[Opening ENTRIES SHOWN section]
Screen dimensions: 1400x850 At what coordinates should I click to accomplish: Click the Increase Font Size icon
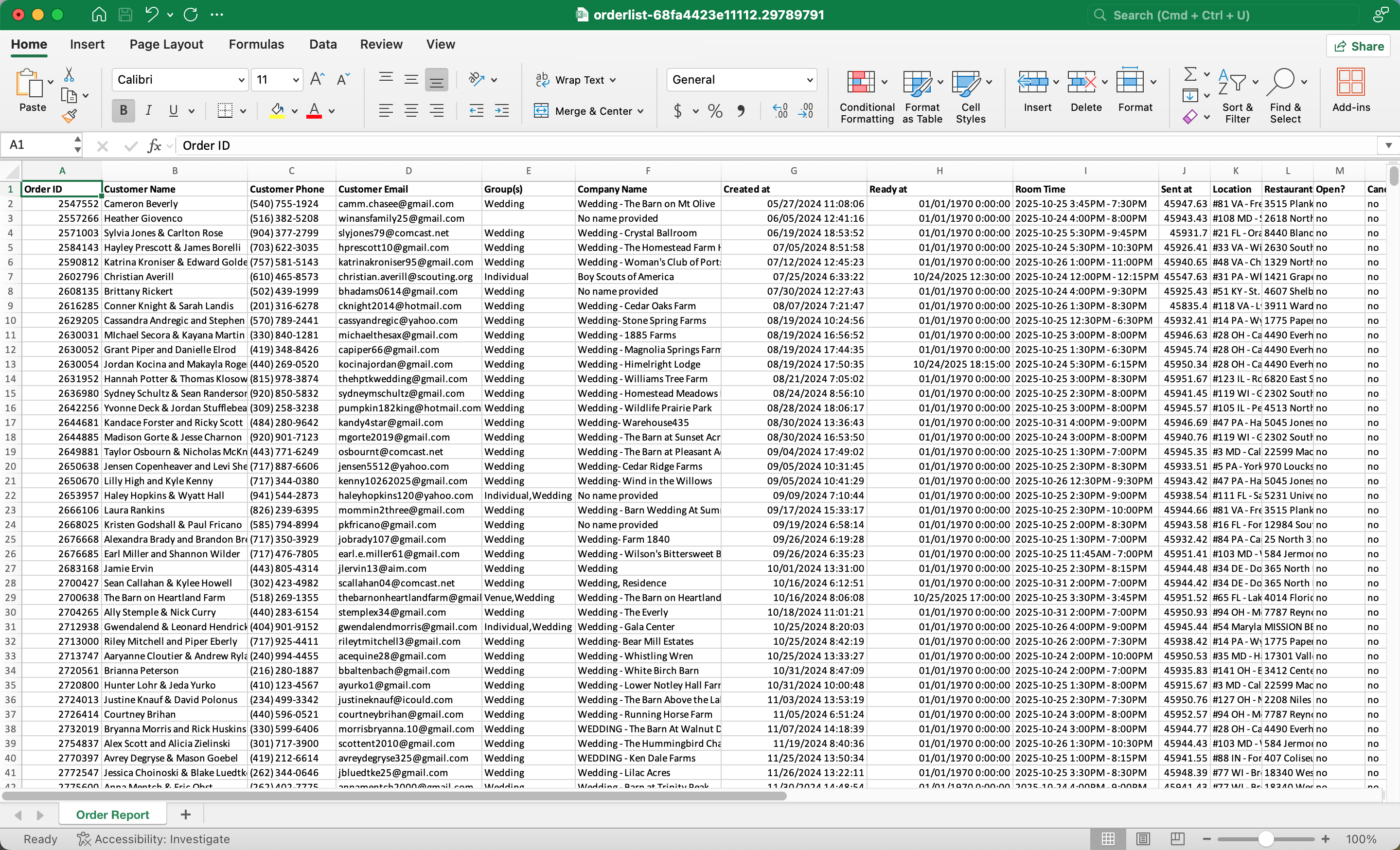tap(317, 80)
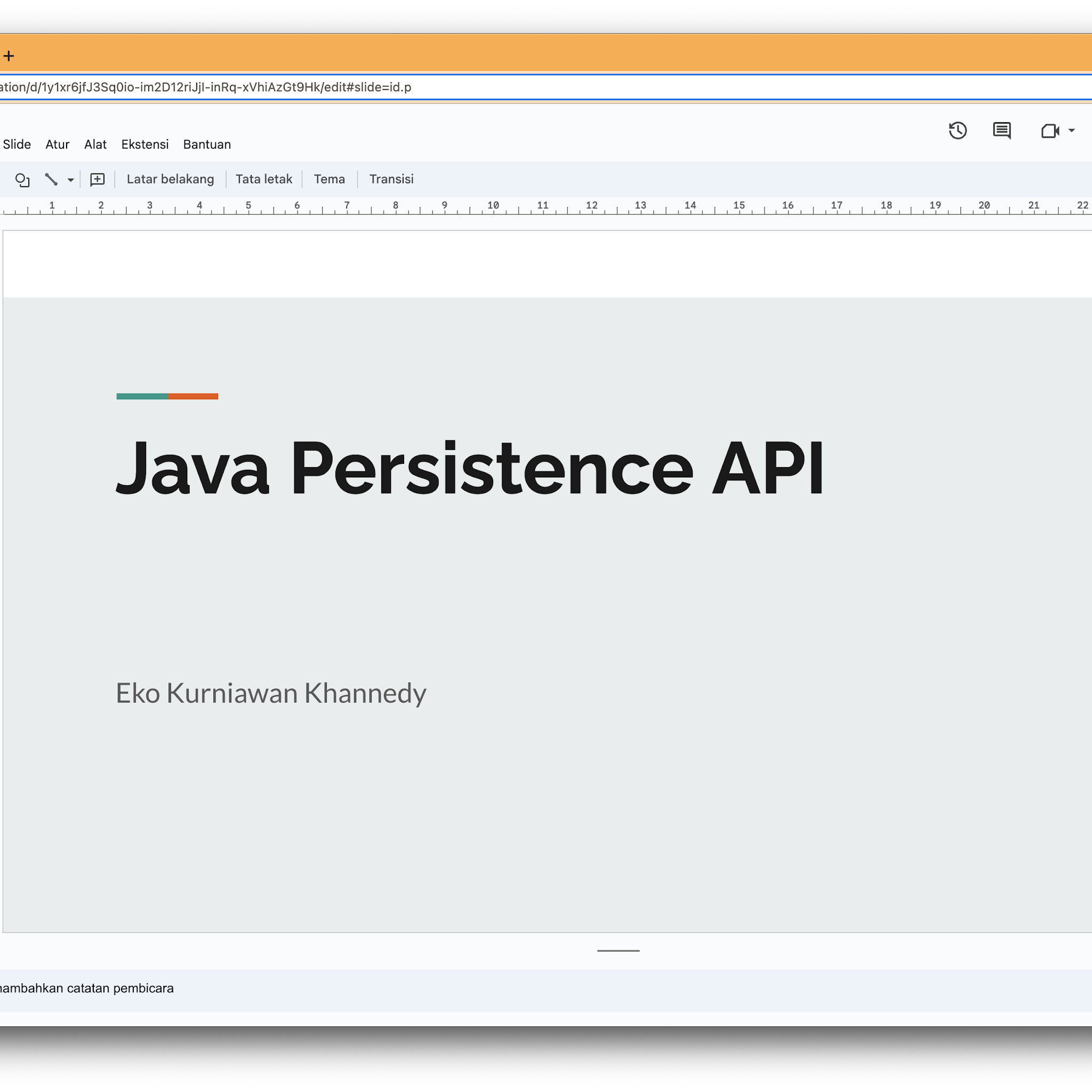
Task: Click the browser URL address bar
Action: 509,87
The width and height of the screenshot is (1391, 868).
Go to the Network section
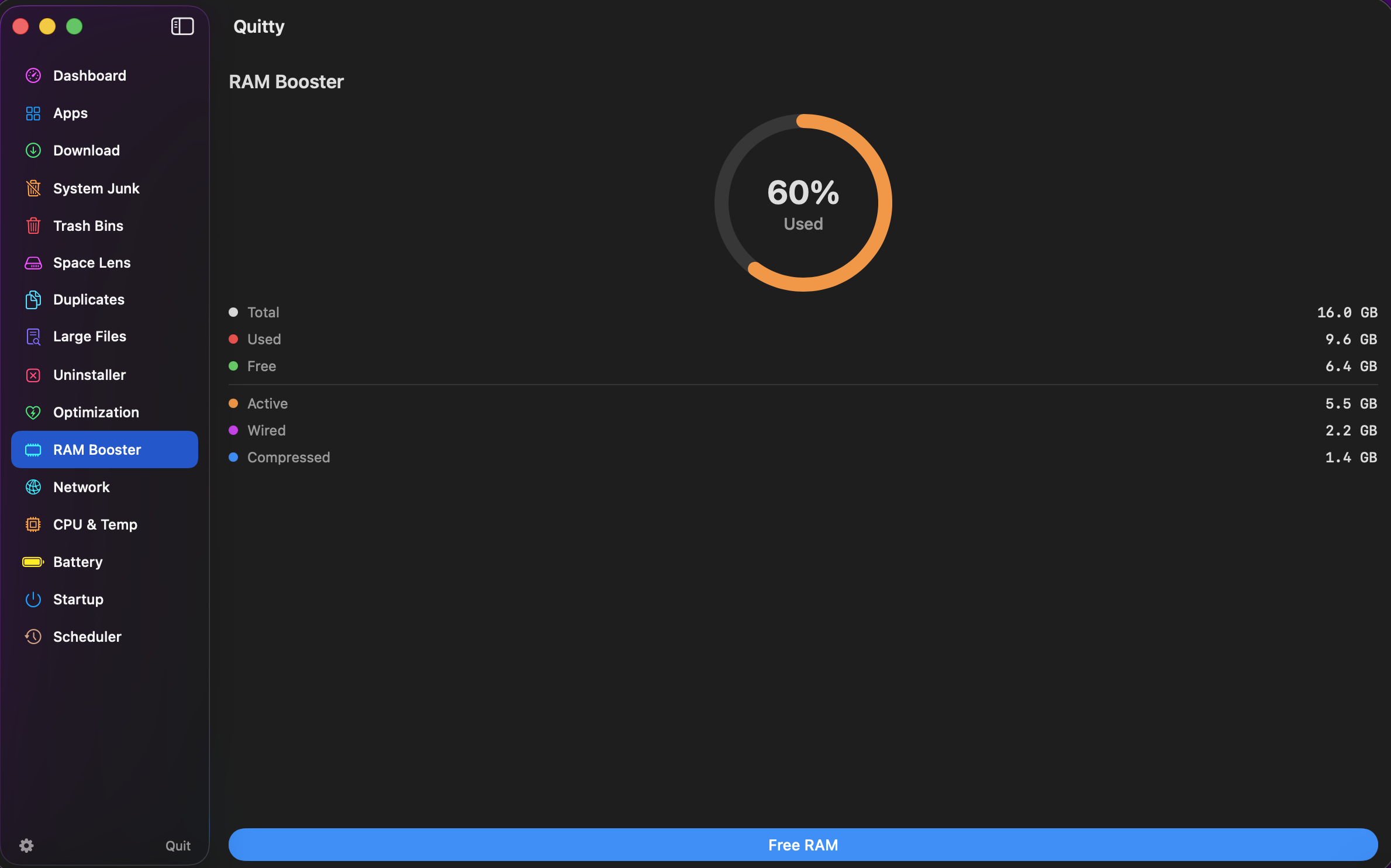[x=81, y=487]
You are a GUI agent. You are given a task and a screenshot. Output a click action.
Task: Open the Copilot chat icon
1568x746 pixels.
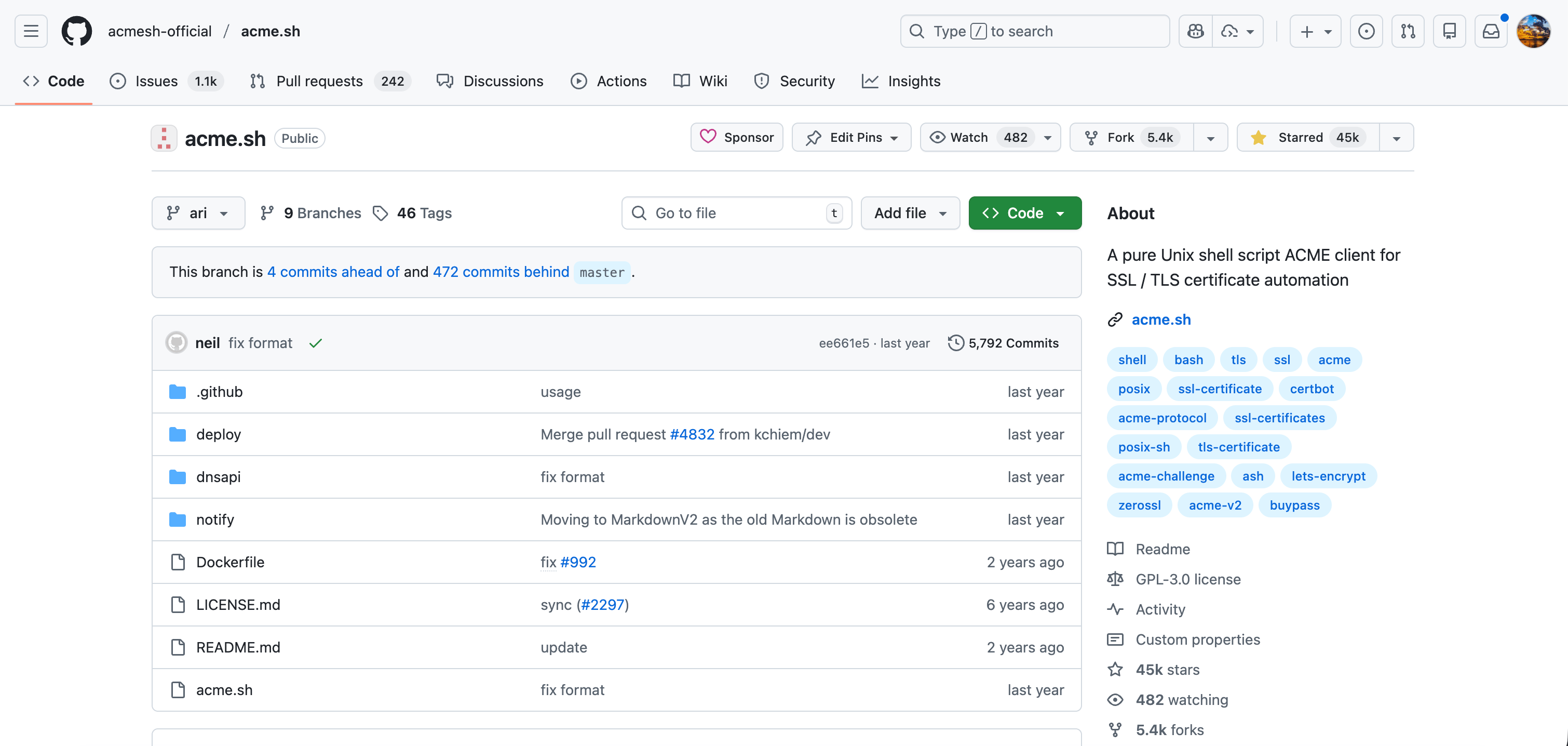pyautogui.click(x=1196, y=31)
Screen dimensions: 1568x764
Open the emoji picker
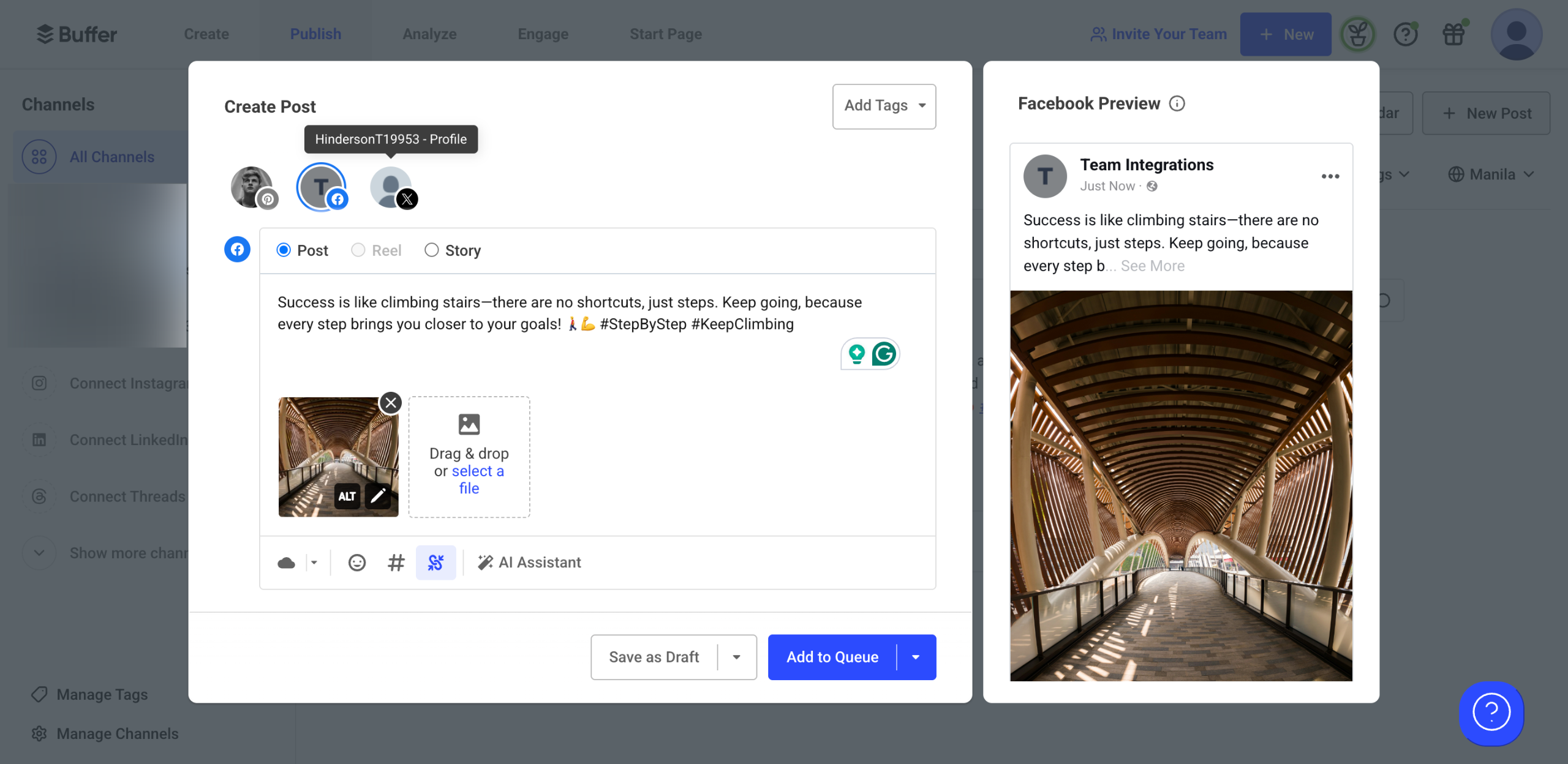click(x=356, y=562)
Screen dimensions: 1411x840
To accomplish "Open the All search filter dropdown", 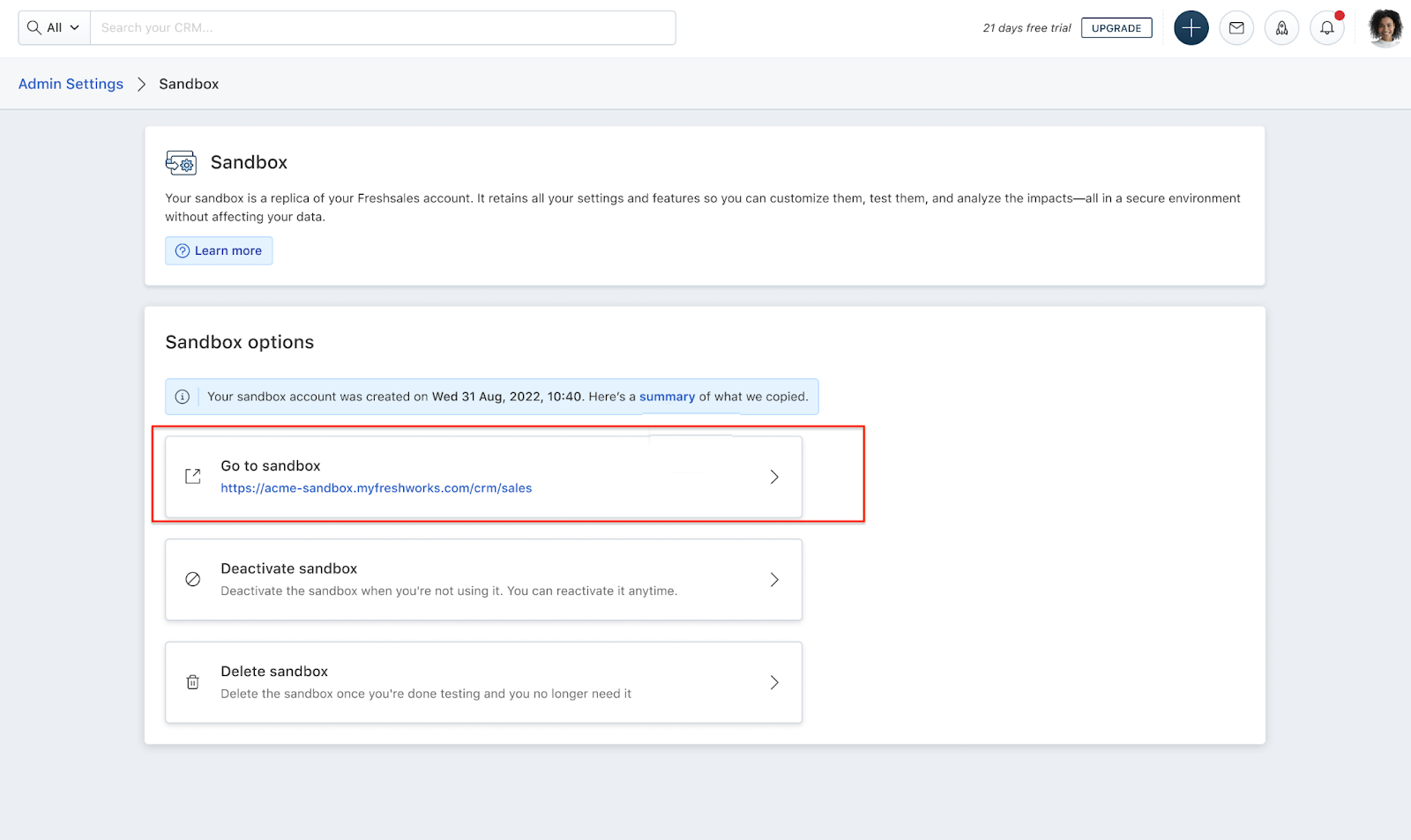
[Closing ENTRIES SHOWN section]
Starting from the line that has "Task: Open the Copilot chat icon" and ending at the last line of the material above, every line should be output exactly; pictures are dropped and nothing else appears.

Task: Open the Copilot chat icon
1568x746 pixels.
pyautogui.click(x=1196, y=31)
Screen dimensions: 1568x764
Open the emoji picker
click(x=356, y=562)
Screen dimensions: 1411x840
To accomplish "Open the All search filter dropdown", 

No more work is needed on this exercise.